Loxley  (p. 61) articulates a final point regarding linkages and leakages: we cannot think of linkages or leakages solely in terms of products; we must also consider “supply-side factors of production” such as labor, capital and technology, and these can emerge from local or global sources. Envisioning community economic development, therefore, entails also thinking in terms of local labor, local capital, and local technical capacity being nurtured and developed. This is an important conceptual move for CED because the focus is often on the local nature of the product, and not on the factors of production, that allow that product to make its way through the value chain.
A third concept that is also valuable when considering community economic development is leveraging. This concept is not directly derived from Loxley, but it does have its genesis in his idea that communities need to emphasize two things to every level of government. First, they need to articulate the value of “small scale production to meet local need” in economic terms in order to secure support through subsidies and, second, they need to present a united movement with the capacity for “collective action”  (p. 81). That is, community economic development organizations need to realize their capacity to improve their impacts and role in transformative change by leveraging their potential power to influence public policy as a social movement .
In short, communities must learn to encourage linkages, avoid leakages and leverage their collective action in the political realm in order to optimize their economic development. These interrelated concepts of linkages, leakages and leveraging provide a promising framework for strategizing community economic development through food-related leisure activities. This strategy, however, cannot blindly assume that all things local are automatically sustainable—that would mean falling into the local trap, a concept developed by Born and Purcell  to emphasize that scale, such as local or global, has no inherent characteristics. The impact of going local depends on the agenda of those who are empowered at the local scale. “Localizing food systems, therefore, does not lead inherently to greater sustainability or to any other goal. It leads wherever those it empowers want it to lead” (p. 196). If the agenda of those empowered at the local scale is private enrichment, then this strategy will not lead to overall environmental, social or economic sustainability. However, if the agenda of those empowered at the local scale is sustainability, then it is important to know just what this actually means.

= Data extract =
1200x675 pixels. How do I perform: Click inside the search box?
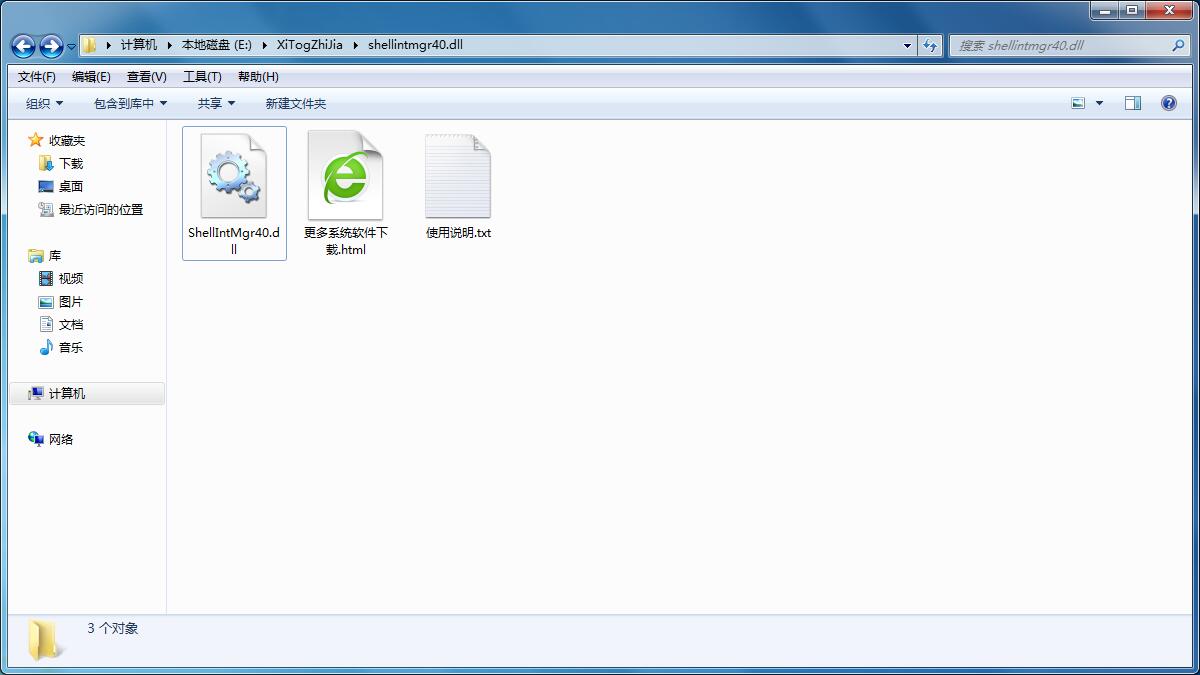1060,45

---

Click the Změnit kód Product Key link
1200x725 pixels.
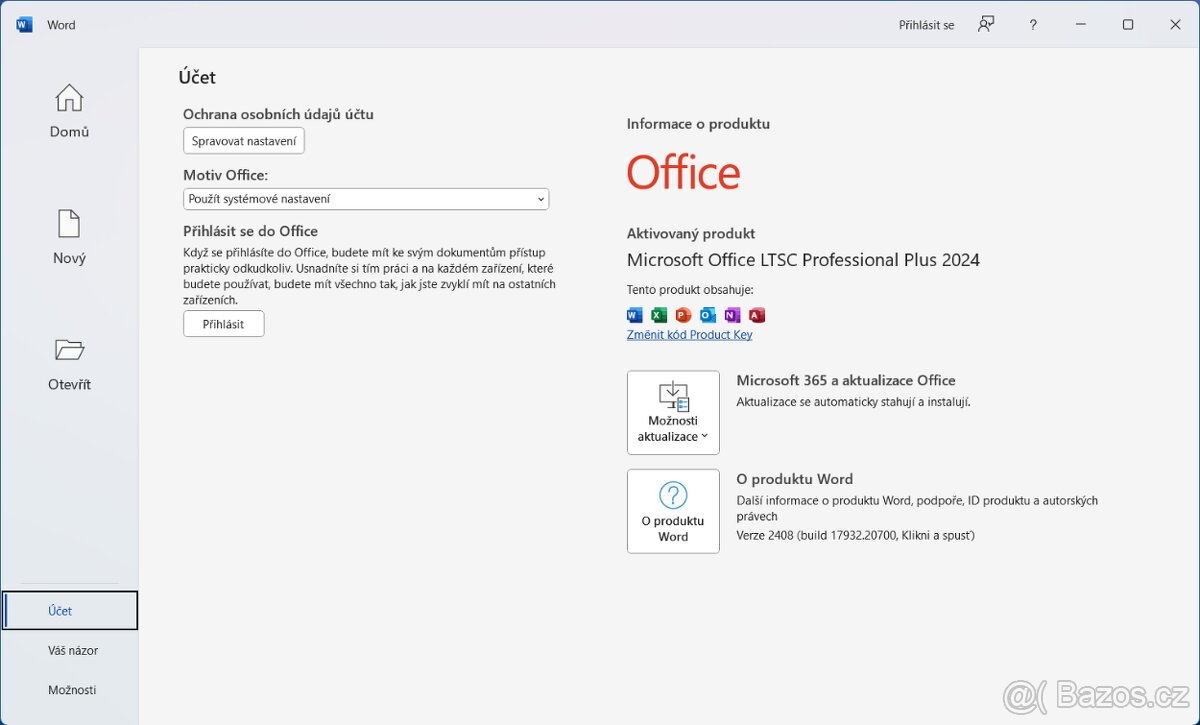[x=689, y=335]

==

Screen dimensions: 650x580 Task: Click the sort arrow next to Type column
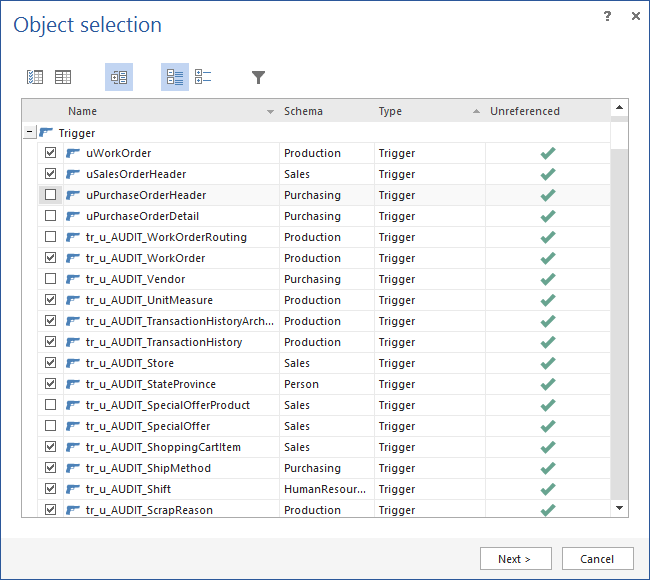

= Exercises to complete =
1. According to the community economic development passage, why is it an important conceptual move for community economic development to consider the factors of production and not only products?
2. In the community economic development passage, who developed the concept of the local trap?
3. Transcribe the community economic development passage starting at "A third concept" and ending at "social movement .".

= Written answers =
1. It is important because the focus in community economic development is often on the local nature of the product. The factors of production that allow that product to make its way through the value chain tend to be overlooked.

2. Born and Purcell developed it.

3.
A third concept that is also valuable when considering community economic development is leveraging. This concept is not directly derived from Loxley, but it does have its genesis in his idea that communities need to emphasize two things to every level of government. First, they need to articulate the value of “small scale production to meet local need” in economic terms in order to secure support through subsidies and, second, they need to present a united movement with the capacity for “collective action”  (p. 81). That is, community economic development organizations need to realize their capacity to improve their impacts and role in transformative change by leveraging their potential power to influence public policy as a social movement .